Even when and where it starts in the womb, the prevention and healing of reproductive violence and injustice against people with disabilities must continue ever after birth. And, as the disability rights slogan says, "Nothing About Us, Without Us." All of us.

Comments

  1. So true, and one of the least talked about areas of disablism there is.  Great post, thank.

  2. Bang on.

    We get more than enough of this sort of nonsense every day.  I speak from having an autism spectrum disorder and I am very aware of how society treats people like myself.  It doesn't help that I am very overweight.  My overweight-ness and my perceived 'selfishness' all come to mean that I am denormalised or discriminated against.  I can't go out for a beer without people talking about me behind my back or making derogatory comments.  They have the right of free speech but I fear reprisal if I were to call them out on their bigotry – to add to that, the police often take the side of those people who would do me harm rather than the other way round.  The police repeatedly show favour to those who are considered 'protected' members of society over those who don't rather than just using their common sense.  It is as though the world has been turned on its bonce.

    I fear having my benefits taken away for any number of reasons – by people who dislike me for who I am, by local Gauleiters who have a vested interest in opposing my political beliefs, someone I've upset by not understanding the social cues and being outspoken or perhaps just because someone thinks I'm a 'sponger'.  In this sort of climate it's very difficult not to be paranoid when you consider the denormalisation of fat people ('guilty' and have the gastric band, paid for at great expense by my father), smokers, drinkers (I like a drink), photographers (I often take photos out and about in situations where paranoid and sometimes occasionally outright aggressive members of the public give me hassle), home educators (I was home educated).  All this makes me very wary and defensive when I am out, and especially when I am approach.  I really don't need people having a go at me for taking photos and being fat (which makes them an outright paedophile in their eyes).

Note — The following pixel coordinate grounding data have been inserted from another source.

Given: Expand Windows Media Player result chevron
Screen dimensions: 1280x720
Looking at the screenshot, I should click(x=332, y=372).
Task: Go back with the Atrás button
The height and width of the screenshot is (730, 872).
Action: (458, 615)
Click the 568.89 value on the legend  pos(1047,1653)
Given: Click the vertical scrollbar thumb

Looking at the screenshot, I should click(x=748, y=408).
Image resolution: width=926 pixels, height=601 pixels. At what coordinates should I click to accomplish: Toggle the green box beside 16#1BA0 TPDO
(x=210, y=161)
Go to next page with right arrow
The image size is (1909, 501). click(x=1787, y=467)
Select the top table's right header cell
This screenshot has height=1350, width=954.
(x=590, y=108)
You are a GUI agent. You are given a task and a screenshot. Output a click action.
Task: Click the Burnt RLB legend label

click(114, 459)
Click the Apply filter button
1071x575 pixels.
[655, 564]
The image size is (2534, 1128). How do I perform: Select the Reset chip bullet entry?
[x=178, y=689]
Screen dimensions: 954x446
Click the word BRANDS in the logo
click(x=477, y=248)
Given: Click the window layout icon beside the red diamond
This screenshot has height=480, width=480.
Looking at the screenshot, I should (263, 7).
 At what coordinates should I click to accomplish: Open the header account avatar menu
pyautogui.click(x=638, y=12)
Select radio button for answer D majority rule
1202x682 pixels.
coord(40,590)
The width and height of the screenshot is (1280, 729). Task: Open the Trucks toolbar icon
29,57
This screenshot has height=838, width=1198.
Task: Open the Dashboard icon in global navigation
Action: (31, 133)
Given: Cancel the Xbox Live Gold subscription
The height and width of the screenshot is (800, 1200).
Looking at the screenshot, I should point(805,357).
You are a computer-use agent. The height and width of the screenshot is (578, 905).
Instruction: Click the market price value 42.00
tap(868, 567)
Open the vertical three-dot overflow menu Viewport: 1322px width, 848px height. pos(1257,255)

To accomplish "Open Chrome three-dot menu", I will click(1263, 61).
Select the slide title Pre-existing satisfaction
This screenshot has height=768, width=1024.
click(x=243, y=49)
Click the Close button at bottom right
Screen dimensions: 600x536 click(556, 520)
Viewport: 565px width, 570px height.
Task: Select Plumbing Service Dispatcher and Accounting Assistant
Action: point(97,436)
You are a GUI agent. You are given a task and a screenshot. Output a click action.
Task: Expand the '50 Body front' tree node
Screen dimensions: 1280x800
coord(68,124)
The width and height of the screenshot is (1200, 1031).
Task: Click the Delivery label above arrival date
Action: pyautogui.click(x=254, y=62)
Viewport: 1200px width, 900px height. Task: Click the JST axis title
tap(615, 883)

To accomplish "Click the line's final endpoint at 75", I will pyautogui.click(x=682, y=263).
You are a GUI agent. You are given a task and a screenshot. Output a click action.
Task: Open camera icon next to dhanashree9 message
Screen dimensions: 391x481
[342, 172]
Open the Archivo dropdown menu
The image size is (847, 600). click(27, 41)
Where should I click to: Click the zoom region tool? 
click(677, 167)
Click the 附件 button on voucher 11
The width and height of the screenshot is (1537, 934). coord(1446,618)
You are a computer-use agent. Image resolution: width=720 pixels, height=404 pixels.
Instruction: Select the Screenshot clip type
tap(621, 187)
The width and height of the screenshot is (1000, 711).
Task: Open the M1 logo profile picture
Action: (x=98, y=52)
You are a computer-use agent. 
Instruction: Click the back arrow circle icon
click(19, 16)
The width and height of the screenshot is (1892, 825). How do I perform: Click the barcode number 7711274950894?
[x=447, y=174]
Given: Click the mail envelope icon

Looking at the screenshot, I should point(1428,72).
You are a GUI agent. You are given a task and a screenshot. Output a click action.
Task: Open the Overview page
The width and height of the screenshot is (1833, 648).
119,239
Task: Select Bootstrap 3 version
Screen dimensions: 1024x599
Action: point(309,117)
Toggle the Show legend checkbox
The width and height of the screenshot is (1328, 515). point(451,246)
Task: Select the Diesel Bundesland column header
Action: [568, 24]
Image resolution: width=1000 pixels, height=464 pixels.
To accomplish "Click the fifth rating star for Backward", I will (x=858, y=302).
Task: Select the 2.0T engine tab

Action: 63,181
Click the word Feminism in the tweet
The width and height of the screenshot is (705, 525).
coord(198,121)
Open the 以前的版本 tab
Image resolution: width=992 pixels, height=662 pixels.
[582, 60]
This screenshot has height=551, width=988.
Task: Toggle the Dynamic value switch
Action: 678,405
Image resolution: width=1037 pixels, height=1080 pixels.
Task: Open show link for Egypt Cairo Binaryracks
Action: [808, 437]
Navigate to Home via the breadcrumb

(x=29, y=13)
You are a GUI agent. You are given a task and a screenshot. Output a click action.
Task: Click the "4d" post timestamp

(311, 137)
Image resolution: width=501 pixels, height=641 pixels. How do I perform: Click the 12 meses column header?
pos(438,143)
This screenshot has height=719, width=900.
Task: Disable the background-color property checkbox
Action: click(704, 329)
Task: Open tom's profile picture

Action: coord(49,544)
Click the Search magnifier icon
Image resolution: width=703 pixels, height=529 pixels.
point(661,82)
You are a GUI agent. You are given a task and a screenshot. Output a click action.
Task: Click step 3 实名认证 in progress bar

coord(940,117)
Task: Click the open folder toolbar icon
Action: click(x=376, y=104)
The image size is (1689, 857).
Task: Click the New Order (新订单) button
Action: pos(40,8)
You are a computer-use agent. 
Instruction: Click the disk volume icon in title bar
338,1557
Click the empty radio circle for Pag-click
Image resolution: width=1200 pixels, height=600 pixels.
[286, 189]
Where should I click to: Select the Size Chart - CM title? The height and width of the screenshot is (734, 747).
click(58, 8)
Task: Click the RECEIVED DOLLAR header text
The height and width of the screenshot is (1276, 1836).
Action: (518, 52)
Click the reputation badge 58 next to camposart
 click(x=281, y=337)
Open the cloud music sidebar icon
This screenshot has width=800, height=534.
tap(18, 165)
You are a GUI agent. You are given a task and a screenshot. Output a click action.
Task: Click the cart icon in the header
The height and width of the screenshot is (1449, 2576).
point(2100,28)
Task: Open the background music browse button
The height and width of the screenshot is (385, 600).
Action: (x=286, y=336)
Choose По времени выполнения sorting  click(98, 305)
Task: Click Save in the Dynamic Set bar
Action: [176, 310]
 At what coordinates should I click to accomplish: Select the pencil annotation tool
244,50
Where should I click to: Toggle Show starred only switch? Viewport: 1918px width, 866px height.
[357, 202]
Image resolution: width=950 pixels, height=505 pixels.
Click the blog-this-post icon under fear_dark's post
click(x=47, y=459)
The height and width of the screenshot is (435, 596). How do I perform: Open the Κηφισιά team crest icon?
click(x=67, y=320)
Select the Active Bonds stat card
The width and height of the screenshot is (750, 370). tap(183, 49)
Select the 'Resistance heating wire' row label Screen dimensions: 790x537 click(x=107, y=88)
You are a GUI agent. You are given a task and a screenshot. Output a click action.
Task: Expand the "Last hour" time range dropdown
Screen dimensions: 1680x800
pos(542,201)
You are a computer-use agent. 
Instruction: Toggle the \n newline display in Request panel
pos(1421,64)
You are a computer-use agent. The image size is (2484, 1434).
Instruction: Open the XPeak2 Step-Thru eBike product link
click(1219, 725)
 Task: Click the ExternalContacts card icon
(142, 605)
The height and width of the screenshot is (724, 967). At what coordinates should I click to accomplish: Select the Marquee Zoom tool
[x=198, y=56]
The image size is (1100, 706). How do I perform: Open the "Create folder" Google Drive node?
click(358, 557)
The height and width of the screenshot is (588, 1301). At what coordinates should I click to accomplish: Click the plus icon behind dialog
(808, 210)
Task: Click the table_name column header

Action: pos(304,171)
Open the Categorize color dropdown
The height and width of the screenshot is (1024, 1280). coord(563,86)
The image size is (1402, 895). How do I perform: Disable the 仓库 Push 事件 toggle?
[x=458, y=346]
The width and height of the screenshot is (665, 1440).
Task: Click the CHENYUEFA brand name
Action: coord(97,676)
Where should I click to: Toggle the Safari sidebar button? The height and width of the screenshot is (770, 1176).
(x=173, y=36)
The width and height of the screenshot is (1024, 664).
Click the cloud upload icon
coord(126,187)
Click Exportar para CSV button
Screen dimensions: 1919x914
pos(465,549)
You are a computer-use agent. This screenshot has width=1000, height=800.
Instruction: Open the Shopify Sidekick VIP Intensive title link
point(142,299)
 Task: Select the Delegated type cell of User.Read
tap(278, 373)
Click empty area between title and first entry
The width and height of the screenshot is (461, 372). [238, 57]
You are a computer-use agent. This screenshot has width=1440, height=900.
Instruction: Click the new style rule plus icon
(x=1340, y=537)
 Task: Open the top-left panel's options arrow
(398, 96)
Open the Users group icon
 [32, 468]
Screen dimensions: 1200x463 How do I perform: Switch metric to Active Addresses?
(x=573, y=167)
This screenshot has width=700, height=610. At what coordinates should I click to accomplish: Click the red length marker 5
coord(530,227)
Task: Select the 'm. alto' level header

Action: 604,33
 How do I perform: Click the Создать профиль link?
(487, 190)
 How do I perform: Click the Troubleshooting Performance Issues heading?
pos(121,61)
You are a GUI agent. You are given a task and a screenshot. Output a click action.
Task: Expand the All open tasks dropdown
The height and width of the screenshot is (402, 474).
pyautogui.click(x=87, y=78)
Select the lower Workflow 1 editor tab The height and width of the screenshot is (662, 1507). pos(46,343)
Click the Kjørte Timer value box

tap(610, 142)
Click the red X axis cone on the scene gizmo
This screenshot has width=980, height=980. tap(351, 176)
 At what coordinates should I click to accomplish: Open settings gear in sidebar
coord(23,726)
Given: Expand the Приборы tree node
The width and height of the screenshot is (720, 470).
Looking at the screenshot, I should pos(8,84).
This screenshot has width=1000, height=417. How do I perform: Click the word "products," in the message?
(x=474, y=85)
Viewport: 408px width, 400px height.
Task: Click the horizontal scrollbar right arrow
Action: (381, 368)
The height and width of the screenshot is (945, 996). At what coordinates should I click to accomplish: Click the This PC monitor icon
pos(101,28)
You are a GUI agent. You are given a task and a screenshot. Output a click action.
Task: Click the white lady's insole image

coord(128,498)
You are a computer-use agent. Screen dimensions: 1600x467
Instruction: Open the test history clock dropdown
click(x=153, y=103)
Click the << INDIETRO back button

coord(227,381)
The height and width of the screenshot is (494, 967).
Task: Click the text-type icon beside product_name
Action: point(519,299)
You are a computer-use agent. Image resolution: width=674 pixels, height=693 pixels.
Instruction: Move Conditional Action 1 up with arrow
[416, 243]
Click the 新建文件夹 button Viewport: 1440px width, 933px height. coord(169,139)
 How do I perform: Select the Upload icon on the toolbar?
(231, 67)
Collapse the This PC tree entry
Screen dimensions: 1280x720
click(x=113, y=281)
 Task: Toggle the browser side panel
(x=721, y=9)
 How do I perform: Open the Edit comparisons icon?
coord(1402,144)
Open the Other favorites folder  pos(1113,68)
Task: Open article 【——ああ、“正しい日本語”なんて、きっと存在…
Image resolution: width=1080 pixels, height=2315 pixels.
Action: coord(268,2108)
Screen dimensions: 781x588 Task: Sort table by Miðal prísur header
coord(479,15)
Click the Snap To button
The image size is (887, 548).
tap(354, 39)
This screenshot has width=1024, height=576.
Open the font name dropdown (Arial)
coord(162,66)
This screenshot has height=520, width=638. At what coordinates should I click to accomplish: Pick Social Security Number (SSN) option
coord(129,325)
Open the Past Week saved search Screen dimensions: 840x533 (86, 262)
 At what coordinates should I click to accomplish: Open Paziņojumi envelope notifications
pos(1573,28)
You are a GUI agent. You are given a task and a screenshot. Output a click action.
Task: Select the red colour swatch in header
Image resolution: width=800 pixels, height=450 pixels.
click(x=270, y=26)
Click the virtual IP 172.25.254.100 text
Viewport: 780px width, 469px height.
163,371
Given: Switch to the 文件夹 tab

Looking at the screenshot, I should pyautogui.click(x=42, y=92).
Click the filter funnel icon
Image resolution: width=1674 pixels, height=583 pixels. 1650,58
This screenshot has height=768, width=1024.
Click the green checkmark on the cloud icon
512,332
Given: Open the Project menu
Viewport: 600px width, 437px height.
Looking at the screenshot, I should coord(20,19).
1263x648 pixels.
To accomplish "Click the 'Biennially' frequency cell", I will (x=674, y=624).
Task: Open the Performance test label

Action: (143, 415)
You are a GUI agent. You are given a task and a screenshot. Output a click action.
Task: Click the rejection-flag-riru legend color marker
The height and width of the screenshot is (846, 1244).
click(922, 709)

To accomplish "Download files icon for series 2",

    This government, or rather the civil service behind it, are perpetuating an attack on individualism itself.  We are not to be free in what we do; we are to be corralled; managed; ruled by people who think they know better than us.  I am talking about the evils of 'communitarian' thought.  I cannot tell any difference between one set of political cretins and the other.  It is deeply dispiriting when you feel that nobody is listening to you but are listening to unrepresentative voices.  This spans right across the board.

    The problem is, like so many disabled people, it's considered 'lazy' I want to work and have done voluntary work (the only 'voluntary work' around here is to do with helping the state fuilfil its functions that, if it had any ounce of competence within it, would be able to do itself) and tell anyone that asks that I wish to do so but that is not good enough for them.  I'm a scrounger who is making all my (largely invisible) disabilities up.  I'm 'weird', 'odd', 'fat slob', and so on.

    My politics would probably be considered 'unconvential' in the disabled community (classical liberal rather than centre-left) but all too commonly I come away with the impression that those 'lobbying groups' don't and never have spoken for me.  The National Autistic Society goes on like it speaks for all autistics but I often heartily disagree with what is said.  Those people do not speak for me but they are considered to speak for me because they are paid for out of the public purse.  They aren't the real representatives of autistic people.  The only people who are the real representatives of autistics (or other disabled people) are the people themselves.  Too many fake charities use the 'disability' line in order to live off us without looking at what we actually need as people, what our needs are.  We're just the collateral, the political football.

    My opinion, though, is unimportant.  And so, life goes on.